** start of EXTRACTED ENTRIES **

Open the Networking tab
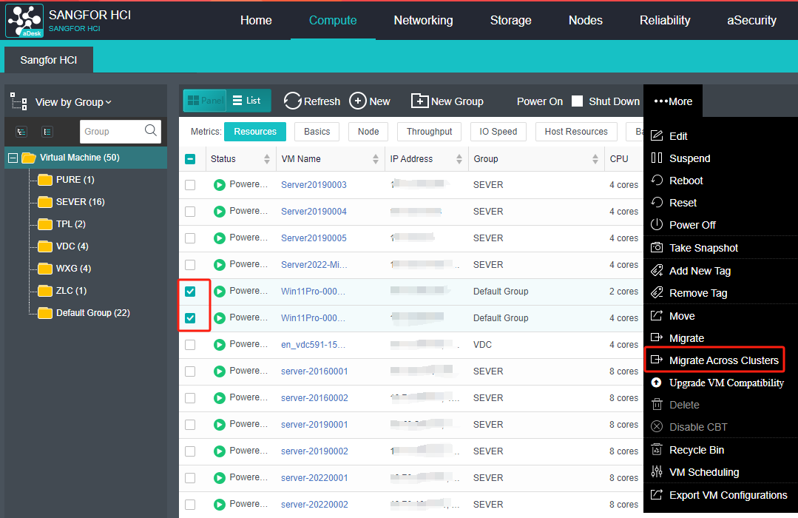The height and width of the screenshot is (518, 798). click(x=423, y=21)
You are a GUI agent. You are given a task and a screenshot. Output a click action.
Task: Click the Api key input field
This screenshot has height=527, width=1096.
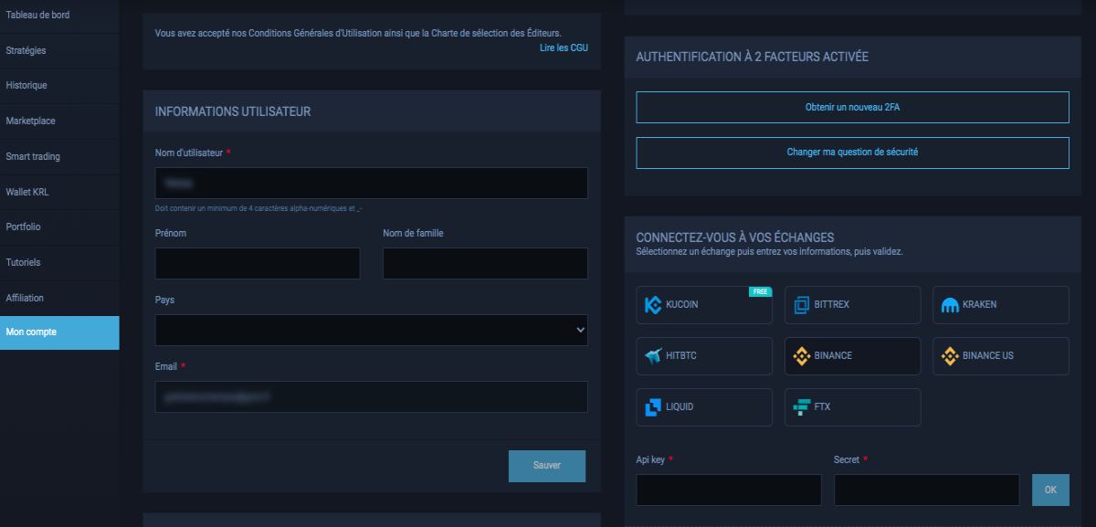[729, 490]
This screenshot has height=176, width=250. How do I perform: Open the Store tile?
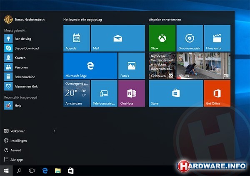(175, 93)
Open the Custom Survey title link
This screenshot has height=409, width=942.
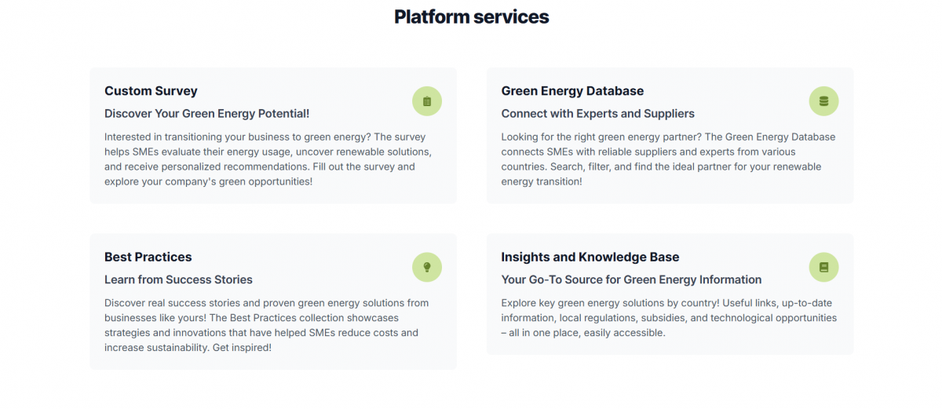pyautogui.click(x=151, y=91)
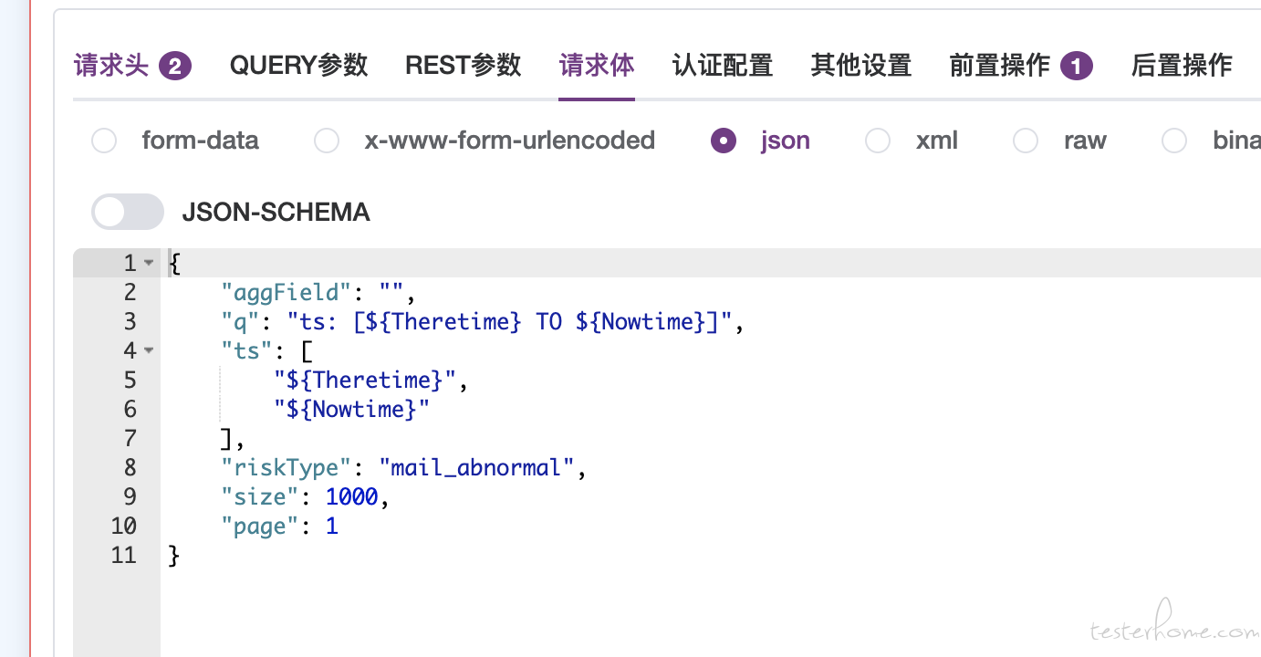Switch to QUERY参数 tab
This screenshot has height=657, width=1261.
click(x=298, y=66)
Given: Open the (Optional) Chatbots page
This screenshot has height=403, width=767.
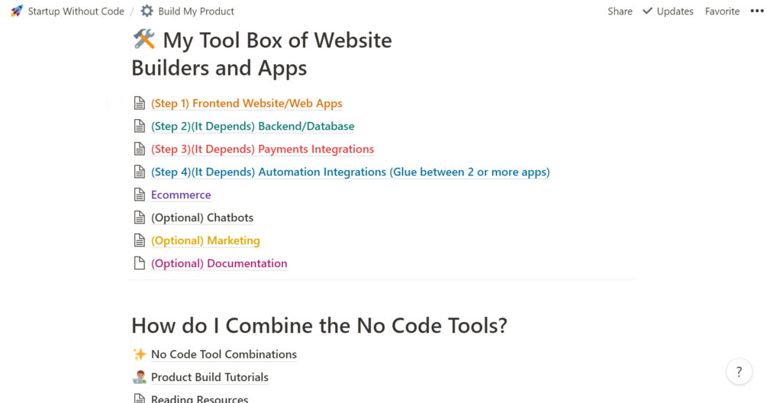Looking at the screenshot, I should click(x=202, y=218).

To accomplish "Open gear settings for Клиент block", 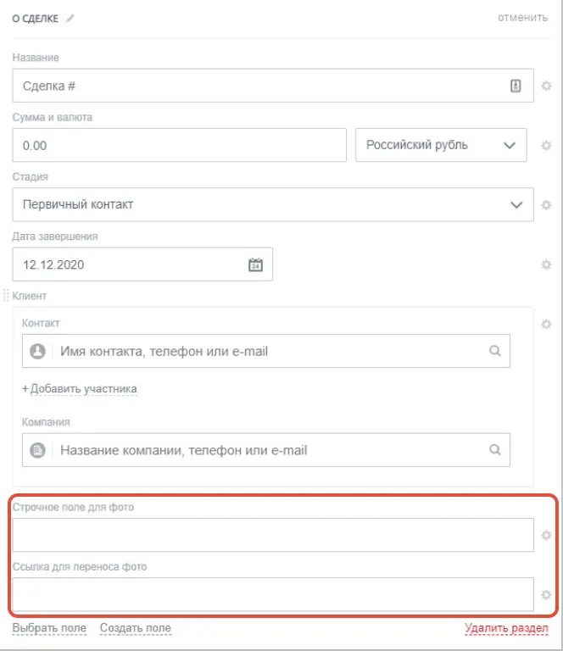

** end of EXTRACTED ENTRIES **
** start of EXTRACTED ENTRIES **

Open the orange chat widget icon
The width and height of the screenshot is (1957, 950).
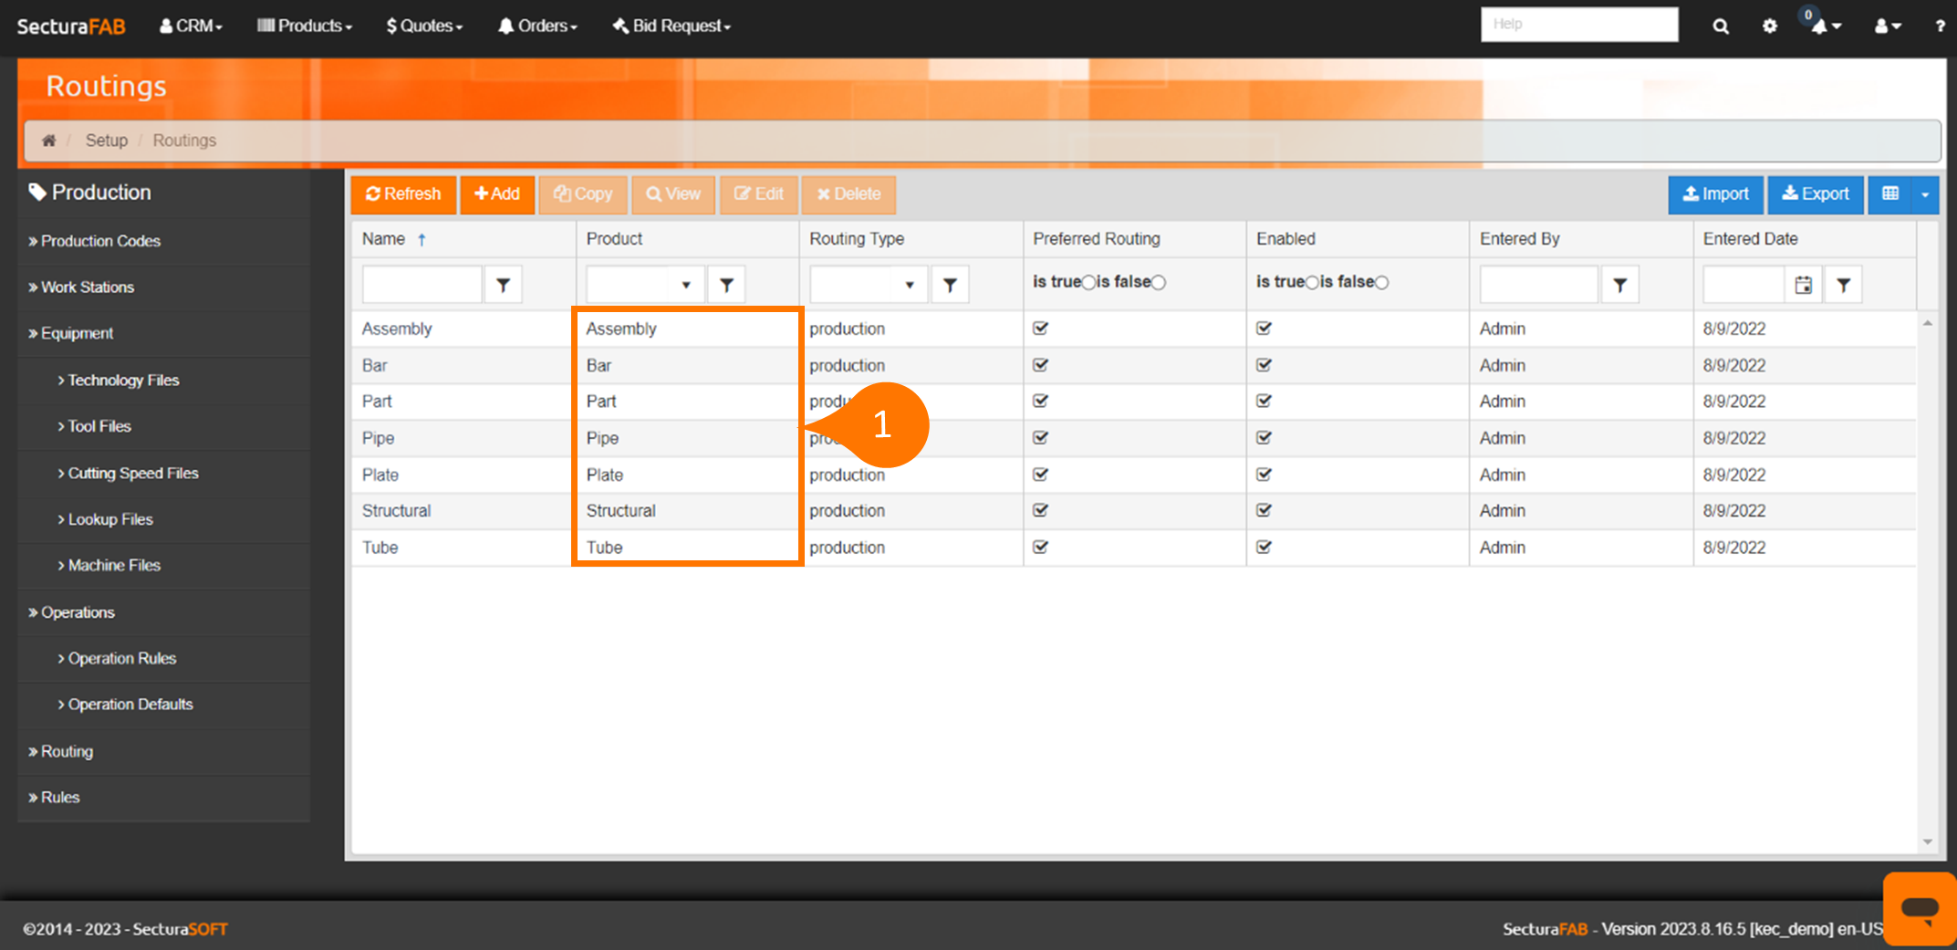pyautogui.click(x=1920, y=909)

** end of EXTRACTED ENTRIES **
** start of EXTRACTED ENTRIES **

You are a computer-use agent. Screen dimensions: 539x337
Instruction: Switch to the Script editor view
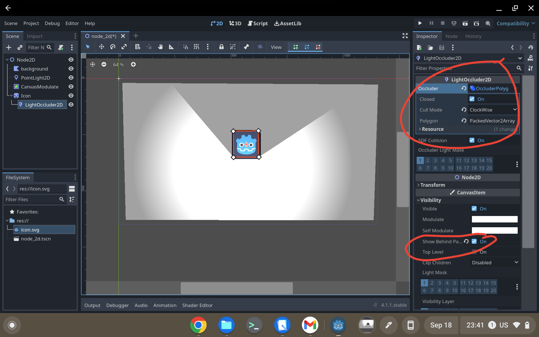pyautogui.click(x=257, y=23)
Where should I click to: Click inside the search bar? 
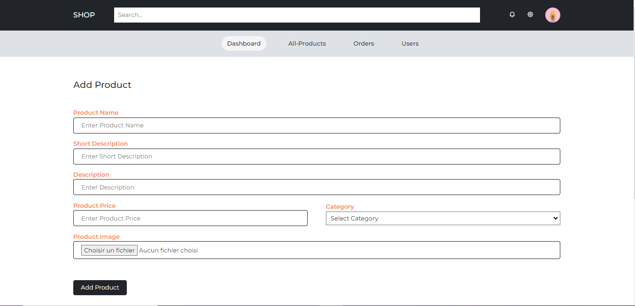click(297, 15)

** end of EXTRACTED ENTRIES **

▸ **WHAT THE EXERCISE ASKS**
Reproduce the records that begin at the line containing "Open the orange chat widget icon" and stop after the line containing "pyautogui.click(x=1920, y=909)", with both of those lines included and the requests kept. Scale each coordinate in the answers by 1.25, rounding to whole numbers with halves rounded up, and omit the pictures.

▸ **COMPLETED EXERCISE**
Open the orange chat widget icon
The width and height of the screenshot is (1957, 950).
pyautogui.click(x=2400, y=1136)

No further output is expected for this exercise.